My first thought is to use this injury as a way to change my training. Focus on my weak points like I use to and make them my strengths. Simple enough. The second thought that comes across my mind is "what the hell do I have to prove to anyone?". Looking at this with that perspective, I am a father of 3, I own my own business, I have a loving wife, many friends and I can accomplish many feats of strength some could only wish for. The final thought, and the scariest, I think it might be time to hang it up. Like I said, this injury scared me. Scared me to my core as a husband and father. Could it happen again? Will it happen again. These questions I will never be able to answer.

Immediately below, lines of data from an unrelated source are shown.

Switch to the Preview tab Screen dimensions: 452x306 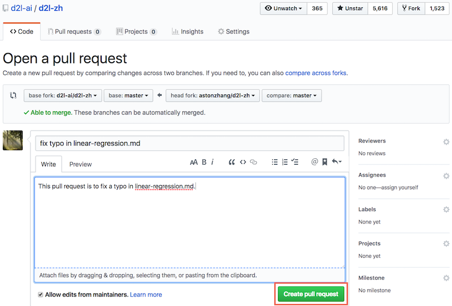point(80,164)
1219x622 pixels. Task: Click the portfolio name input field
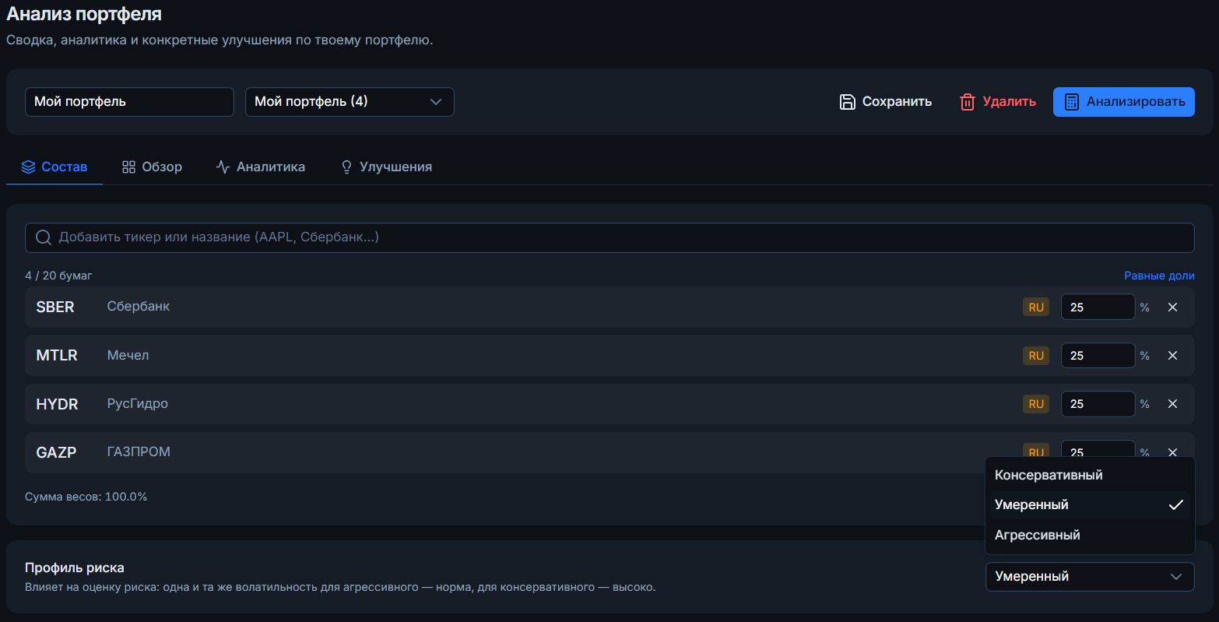129,102
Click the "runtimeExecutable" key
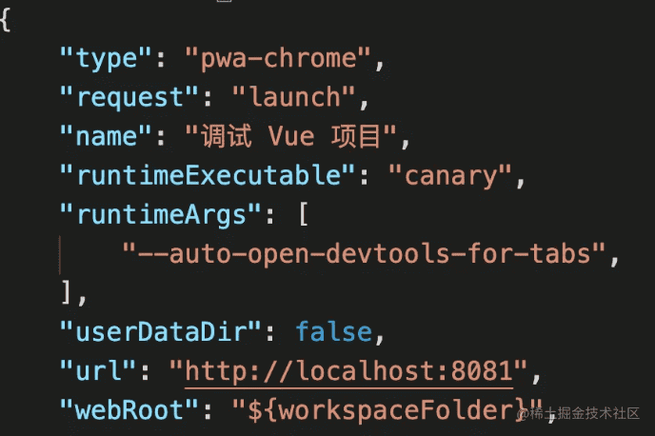655x436 pixels. coord(208,175)
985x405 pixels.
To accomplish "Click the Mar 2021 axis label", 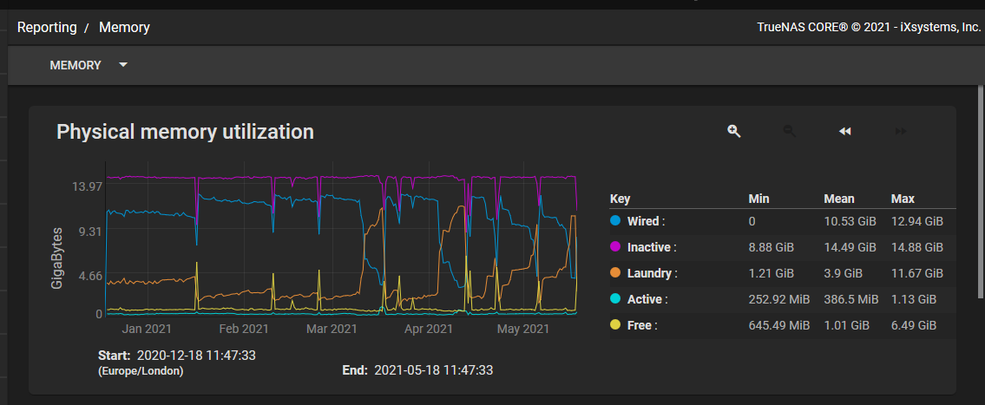I will [332, 329].

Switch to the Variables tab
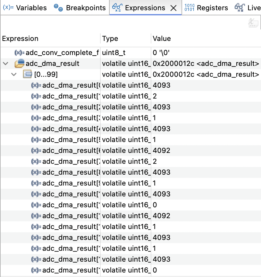31,8
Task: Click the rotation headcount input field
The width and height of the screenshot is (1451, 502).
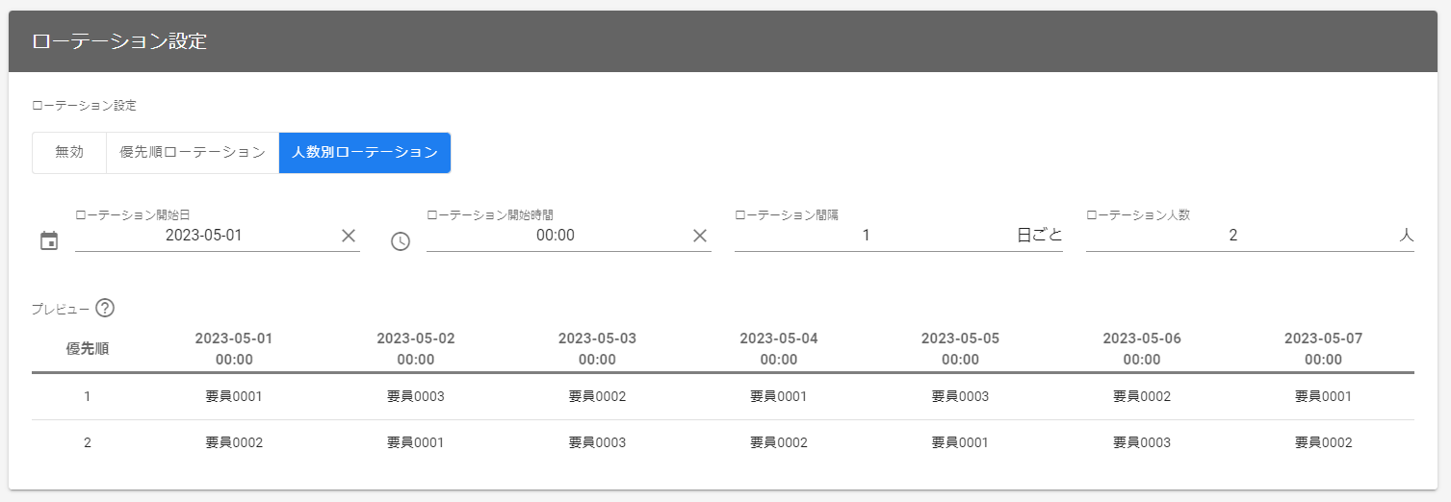Action: pyautogui.click(x=1233, y=236)
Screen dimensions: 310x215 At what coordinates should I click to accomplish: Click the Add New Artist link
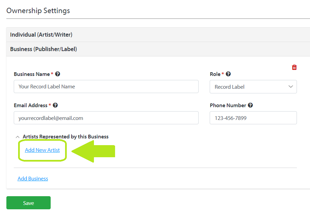click(42, 150)
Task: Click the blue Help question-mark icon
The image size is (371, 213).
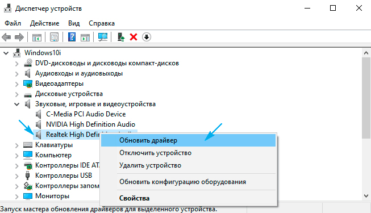Action: (x=72, y=37)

Granted, I haven't been in the right headspace the last few days. I learned a long time ago, to allow things to sit for a bit before making and huge life choices. I will revisit this topic in the next week or so and provide you all with an update as to how things are going. As of now, with a little thanks to modern medicine, I am able to walk around, perform a lot of my daily tasks with a little bit of discomfort, and most of all coach my athletes/clients. So yeah, a funny thing happened last weekend, I got my eyes opened in a new way. Which way I decide to go, I don't know. Only time will tell. Until then, I have some more thinking to do.